Short problem
Rewrite the data starting at the line containing "Viewport: 599px width, 385px height. Task: Mark" and ending at the line containing "click(148, 368)", substituting "yellow dot" for "orange dot" and changing nothing else. Give only those lines.

Collected data
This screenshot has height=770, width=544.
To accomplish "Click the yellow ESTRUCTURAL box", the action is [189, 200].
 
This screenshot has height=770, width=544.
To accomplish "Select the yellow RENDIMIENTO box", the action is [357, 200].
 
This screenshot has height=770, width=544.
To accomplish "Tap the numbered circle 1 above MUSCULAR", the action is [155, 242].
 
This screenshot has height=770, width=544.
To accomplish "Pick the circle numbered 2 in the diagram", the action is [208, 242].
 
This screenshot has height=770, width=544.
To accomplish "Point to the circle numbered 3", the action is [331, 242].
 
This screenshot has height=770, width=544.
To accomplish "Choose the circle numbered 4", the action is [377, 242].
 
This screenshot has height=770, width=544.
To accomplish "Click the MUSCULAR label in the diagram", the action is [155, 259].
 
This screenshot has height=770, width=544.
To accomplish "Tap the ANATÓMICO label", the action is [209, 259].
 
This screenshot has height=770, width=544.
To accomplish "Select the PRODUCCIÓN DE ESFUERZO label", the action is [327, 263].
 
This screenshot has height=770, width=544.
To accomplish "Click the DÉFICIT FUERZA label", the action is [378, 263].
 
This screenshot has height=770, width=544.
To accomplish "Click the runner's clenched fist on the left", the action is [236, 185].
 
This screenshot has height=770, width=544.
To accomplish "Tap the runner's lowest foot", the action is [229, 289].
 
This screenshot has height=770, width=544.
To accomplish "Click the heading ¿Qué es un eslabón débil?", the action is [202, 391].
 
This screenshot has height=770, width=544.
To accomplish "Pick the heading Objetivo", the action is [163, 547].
==
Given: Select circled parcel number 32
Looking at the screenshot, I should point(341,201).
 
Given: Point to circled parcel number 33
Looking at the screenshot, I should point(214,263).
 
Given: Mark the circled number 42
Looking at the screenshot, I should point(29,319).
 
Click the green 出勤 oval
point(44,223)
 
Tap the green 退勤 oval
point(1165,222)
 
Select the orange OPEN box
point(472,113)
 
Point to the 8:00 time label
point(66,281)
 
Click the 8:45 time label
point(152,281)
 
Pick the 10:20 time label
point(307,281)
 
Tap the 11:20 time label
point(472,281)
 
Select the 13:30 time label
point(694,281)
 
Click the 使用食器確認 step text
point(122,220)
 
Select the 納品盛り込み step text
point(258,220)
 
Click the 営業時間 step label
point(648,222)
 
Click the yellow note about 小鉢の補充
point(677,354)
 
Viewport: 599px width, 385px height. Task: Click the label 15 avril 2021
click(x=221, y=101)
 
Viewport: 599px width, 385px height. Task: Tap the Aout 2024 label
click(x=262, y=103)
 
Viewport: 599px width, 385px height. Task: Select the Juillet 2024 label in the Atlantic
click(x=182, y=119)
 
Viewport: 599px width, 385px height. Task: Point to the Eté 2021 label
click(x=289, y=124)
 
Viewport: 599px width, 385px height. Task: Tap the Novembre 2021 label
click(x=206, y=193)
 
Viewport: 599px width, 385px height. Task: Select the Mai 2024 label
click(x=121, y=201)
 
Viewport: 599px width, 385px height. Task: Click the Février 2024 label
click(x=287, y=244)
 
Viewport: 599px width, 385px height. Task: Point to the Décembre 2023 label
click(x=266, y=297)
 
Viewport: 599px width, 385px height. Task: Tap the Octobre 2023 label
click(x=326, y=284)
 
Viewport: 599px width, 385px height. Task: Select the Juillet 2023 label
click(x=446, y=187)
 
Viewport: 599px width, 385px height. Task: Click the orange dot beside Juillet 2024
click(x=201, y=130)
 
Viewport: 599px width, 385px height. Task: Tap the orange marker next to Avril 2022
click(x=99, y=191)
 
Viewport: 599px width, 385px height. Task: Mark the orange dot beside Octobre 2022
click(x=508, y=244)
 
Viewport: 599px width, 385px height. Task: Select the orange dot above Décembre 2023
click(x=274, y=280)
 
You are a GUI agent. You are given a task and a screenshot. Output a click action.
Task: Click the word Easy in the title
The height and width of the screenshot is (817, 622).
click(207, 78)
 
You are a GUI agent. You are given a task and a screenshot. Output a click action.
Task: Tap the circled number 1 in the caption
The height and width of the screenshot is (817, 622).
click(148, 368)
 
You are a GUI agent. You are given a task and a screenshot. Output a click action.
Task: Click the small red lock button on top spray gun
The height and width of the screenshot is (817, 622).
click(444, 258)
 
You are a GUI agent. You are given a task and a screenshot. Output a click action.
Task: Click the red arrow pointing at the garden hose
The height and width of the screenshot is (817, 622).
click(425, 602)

Result of this exercise
Viewport: 599px width, 385px height. Task: Mark the yellow dot beside Octobre 2022
click(x=508, y=244)
 
Viewport: 599px width, 385px height. Task: Select the yellow dot above Décembre 2023
click(x=274, y=280)
 
You are a GUI agent. You are given a task and a screenshot. Output a click action.
Task: Click the word Easy in the title
The height and width of the screenshot is (817, 622).
click(207, 78)
 
You are a GUI agent. You are given a task and a screenshot. Output a click action.
Task: Tap the circled number 1 in the caption
The height and width of the screenshot is (817, 622).
click(148, 368)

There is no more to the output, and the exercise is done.